During the Battle of Western Hunan from April to June 1945, planes taking off from Zhijiang Airport dropped a large number of incendiary bombs, providing strong support to ground troops. Throughout the entire Battle of West Hunan, the Flying Tigers flew more than 2,500 sorties of fighter planes and 183 sorties of bombers, killing more than 10,000 enemy troops.

The airport was halted due to expansion work, which officially commenced in January 2003. The work was completed in December 2004, the airport had a total investment of 180 million yuan. The airport resumed operations in December 2005. After flights resumed, the Civil Aviation Administration officially renamed it "Huaihua Zhijiang Airport". The airport became a Class 4C military-civilian airport, with a 2,600-meter-long, 45-meter-wide concrete runway and an apron area of over 10,000 square meters, capable of accommodating full-load takeoffs and landings of various aircraft types, including the A320 and B737-300. The maiden flight took place on December 19, 2005, with an Airbus A319 aircraft taking off from Guangzhou, and landing at Huaihua Zhijiang Airport, marking the official reopening of the airport.

On December 12, 2012, the second phase expansion and renovation project of Huaihua Zhijiang Airport in Hunan Province was officially commenced. The project, with a total investment of approximately 424 million yuan, focused on extending the runway to 2,600 meters, constructing new connecting taxiways, and expanding the apron, aiming to enhance the airport's comprehensive transportation capacity and meet the target of 400,000 passenger trips by 2020. On March 30, 2017, an Airbus A320 aircraft flying from Shanghai Hongqiao Airport to Zhijiang landed at Huaihua Zhijiang Airport, marking the 2,600-meter runway was put into use at Huaihua Zhijiang Airport.

On December 29, 2016, the third phase expansion and renovation project of Huaihua Zhijiang Airport's terminal building was officially approved by the Hunan Provincial Development and Reform Commission. The new terminal building has a total construction area of 9964.88 square meters, and the civil engineering work was completed by the end of 2021.
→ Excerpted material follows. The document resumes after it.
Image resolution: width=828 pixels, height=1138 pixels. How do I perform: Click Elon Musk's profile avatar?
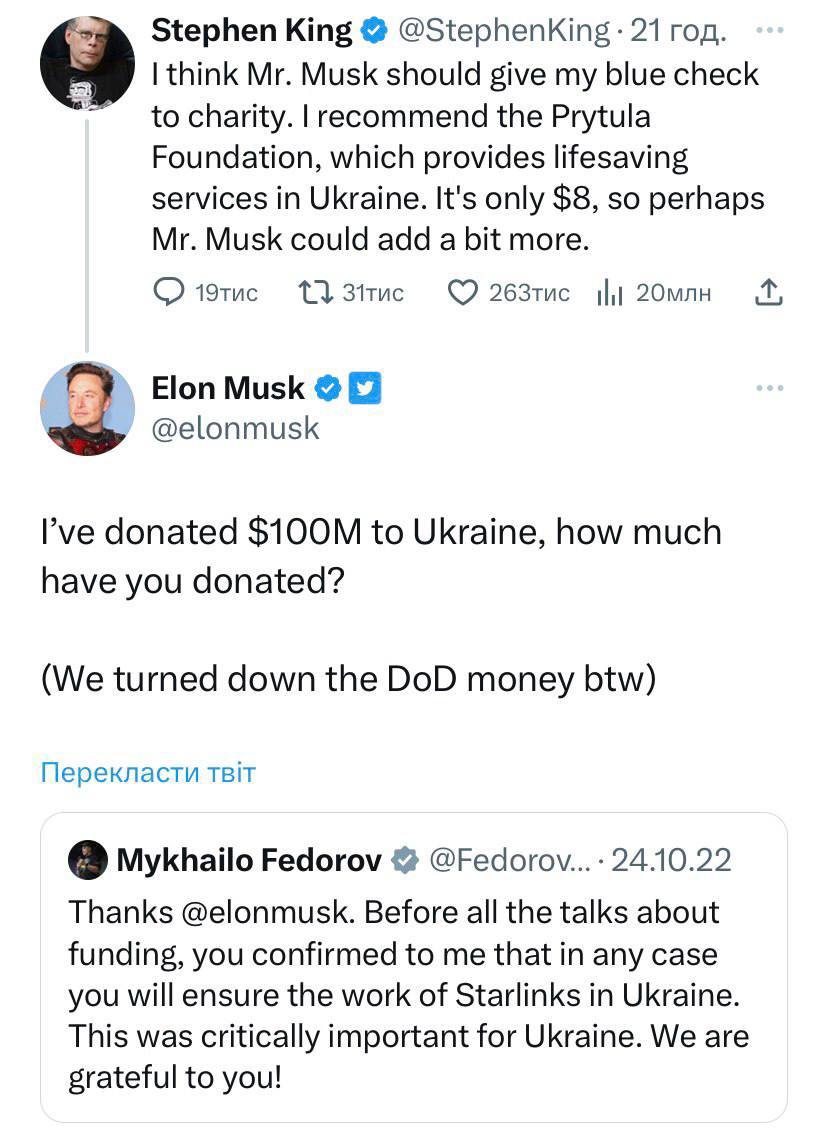(87, 408)
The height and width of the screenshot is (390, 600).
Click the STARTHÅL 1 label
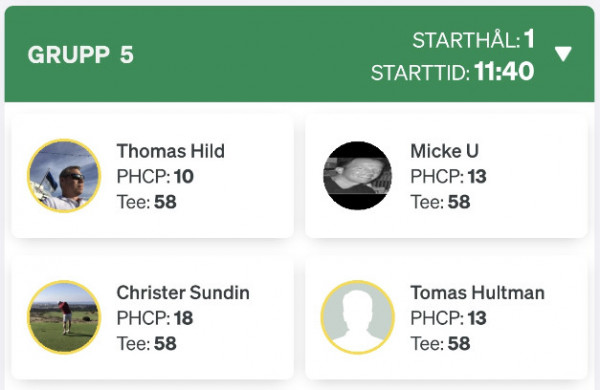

In June 2021, the terminal building's ancillary aircraft parking facilities project was officially approved by the Hunan Provincial Development and Reform Commission. Construction began in January 2022 and is expected to be completed in May 2022. After the expansion, the number of parking stands will increase to 6 (6C), which can accommodate the full-load take-off and landing of Boeing 737-800 and Airbus A321 aircraft, with a designed annual throughput of 1.5 million passengers. On November 21, 2022, the ancillary aircraft parking facilities project of the terminal building at Huaihua Zhijiang Airport passed industry acceptance. On September 1, 2023, the new terminal building of Huaihua Zhijiang Airport was put into use.

==Airlines and destinations==

| Airlines | Destinations |
|---|---|
| Air Chang'an | Sanya, Xi'an |
| China United Airlines | Beijing–Daxing |
| Kunming Airlines | Kunming, Nanjing |
| Loong Air | Hangzhou, Lijiang |
| Tianjin Airlines | Haikou, Xi'an |

==World War II==
During World War II, the airport was known as Chihkiang (Chih Kiang) Airfield (which is the Wade-Giles transcription of the same name) and was used by the United States Army Air Forces Fourteenth Air Force as part of the China Defensive Campaign (1942–1945). Its primary use by the Americans was as an airborne photo-reconnaissance and as a transport airfield.

Chihkiang Air Base was also the headquarters of the Fourteenth Air Force Chinese-American Composite Wing (Provisional) (CACW), whose squadrons flew P-40 Warhawk aircraft. The operational units of the CACW were jointly commanded by both American and Chinese air force officers, and the unit's aircraft were jointly manned by American and Chinese pilots and air crewmen. On 10 April 1945, the Japanese started an offensive for Chihkiang, however, by 10 May the CACW had attacked and mauled the Japanese forces so severely, the Japanese had to retreat to Paoching.

The Americans closed their facilities at the airport in early October 1945.